-- START Data in this exercise --

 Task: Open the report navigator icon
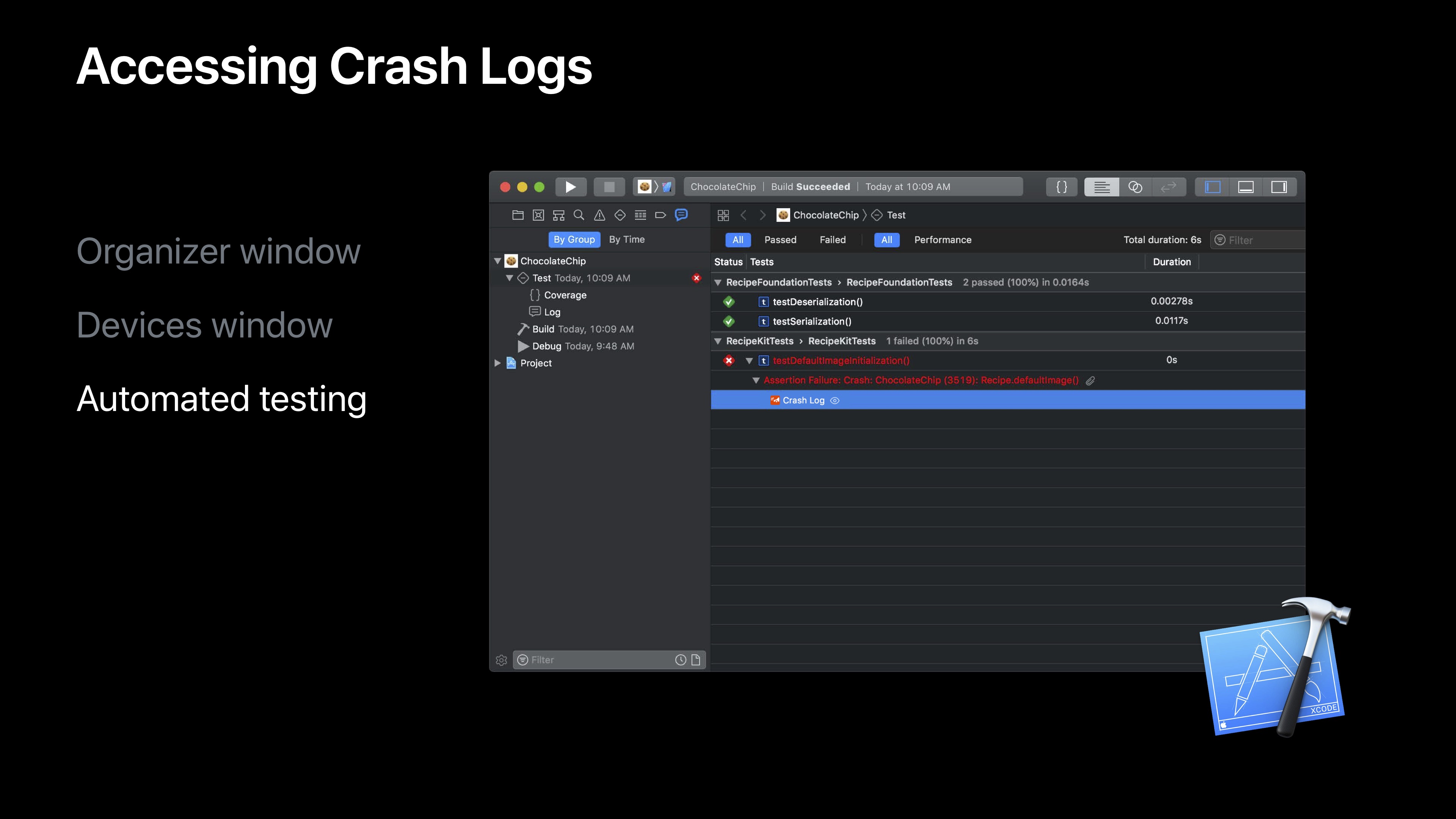tap(681, 215)
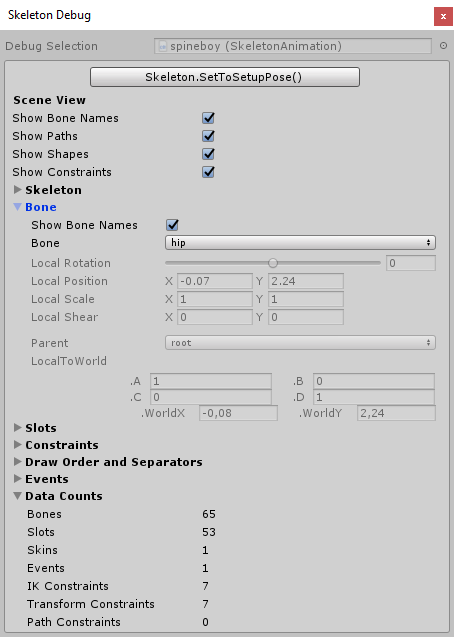Close the Skeleton Debug window
Viewport: 454px width, 637px height.
click(x=443, y=17)
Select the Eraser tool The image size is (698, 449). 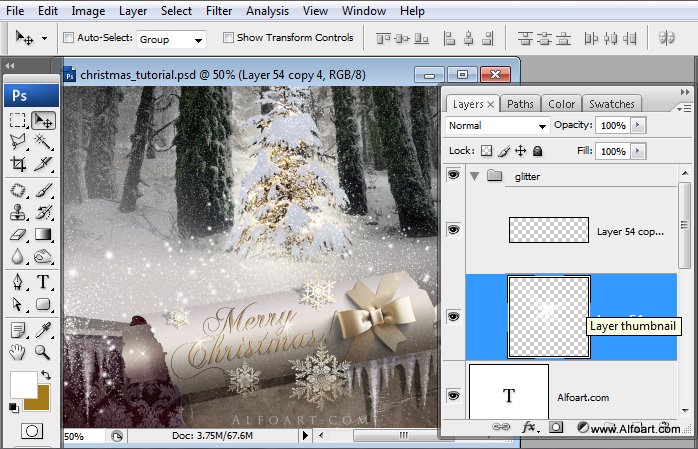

-- END Data in this exercise --

**Problem to solve:** Find every line above that contains the word "Task", and copy each of those lines out in full.

**Answer to the problem:**
 Task: Open the report navigator icon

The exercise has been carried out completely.